■ **Problem**:
Copy out each line of the data that contains "number".

■ **Records contained in a dataset**:
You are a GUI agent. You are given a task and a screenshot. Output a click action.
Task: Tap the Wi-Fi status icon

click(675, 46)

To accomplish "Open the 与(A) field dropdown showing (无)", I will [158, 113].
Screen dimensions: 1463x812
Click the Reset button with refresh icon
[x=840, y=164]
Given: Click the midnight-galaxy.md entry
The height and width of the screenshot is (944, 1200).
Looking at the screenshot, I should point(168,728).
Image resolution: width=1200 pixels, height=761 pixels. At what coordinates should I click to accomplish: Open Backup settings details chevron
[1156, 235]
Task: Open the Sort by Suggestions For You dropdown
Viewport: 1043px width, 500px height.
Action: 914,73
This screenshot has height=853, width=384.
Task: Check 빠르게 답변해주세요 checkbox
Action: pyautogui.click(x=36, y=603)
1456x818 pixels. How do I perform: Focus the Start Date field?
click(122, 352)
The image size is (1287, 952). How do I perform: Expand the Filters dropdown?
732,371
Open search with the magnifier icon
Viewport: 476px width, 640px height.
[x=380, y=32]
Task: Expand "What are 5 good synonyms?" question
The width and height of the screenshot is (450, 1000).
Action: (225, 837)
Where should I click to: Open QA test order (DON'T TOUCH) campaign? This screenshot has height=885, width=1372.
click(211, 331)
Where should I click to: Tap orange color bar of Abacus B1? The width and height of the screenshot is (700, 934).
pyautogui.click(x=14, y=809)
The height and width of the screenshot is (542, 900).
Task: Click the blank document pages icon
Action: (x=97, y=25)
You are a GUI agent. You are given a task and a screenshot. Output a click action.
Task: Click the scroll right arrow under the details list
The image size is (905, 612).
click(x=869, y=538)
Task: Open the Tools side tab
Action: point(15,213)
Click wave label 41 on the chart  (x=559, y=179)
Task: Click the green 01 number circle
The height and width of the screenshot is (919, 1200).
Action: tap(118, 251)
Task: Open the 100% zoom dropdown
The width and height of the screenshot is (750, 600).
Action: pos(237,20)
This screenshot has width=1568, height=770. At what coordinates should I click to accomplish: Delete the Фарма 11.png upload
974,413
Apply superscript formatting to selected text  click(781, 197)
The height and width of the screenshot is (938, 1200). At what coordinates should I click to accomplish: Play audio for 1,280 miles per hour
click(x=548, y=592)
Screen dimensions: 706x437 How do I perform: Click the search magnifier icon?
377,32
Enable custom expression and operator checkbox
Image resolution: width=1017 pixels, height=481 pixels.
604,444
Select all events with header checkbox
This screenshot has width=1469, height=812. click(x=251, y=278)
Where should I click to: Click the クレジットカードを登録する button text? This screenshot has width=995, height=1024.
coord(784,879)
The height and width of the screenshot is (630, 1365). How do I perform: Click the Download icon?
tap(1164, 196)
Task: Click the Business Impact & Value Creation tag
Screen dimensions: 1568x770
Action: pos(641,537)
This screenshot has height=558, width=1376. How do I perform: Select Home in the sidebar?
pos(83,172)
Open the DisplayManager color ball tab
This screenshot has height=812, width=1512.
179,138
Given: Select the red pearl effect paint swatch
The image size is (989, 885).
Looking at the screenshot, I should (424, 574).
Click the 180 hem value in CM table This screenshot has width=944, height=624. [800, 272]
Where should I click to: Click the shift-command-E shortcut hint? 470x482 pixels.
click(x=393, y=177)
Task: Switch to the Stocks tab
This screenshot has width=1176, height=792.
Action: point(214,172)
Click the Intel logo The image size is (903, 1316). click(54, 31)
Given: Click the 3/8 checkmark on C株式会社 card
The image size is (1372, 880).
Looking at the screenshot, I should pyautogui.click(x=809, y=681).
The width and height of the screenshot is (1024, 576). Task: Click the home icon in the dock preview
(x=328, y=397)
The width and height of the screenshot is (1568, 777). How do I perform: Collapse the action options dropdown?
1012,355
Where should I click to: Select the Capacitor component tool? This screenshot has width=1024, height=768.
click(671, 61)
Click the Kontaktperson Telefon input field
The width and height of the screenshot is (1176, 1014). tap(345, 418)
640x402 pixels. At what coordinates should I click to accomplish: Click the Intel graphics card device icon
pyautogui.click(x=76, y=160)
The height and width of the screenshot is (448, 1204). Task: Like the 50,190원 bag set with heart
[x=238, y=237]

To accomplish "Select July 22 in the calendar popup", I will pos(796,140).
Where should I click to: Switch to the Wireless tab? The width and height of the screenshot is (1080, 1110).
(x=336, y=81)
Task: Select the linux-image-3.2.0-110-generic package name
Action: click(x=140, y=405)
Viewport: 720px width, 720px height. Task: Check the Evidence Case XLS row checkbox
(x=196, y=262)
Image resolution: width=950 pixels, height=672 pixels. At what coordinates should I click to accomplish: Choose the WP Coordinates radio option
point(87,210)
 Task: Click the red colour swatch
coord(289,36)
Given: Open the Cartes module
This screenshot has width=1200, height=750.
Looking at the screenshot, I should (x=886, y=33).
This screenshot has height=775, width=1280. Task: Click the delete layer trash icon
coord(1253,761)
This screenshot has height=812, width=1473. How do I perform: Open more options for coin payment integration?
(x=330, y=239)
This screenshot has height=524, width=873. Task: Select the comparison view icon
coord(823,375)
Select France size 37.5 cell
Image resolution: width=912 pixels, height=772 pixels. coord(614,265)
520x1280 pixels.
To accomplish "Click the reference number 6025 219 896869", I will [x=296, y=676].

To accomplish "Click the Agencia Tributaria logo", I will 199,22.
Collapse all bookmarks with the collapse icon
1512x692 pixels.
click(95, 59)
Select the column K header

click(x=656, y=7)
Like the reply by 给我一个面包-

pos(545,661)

■ **Task response**:
Task: Click the green 01 number circle
To accomplish "Click the reference number 6025 219 896869", I will [x=296, y=676].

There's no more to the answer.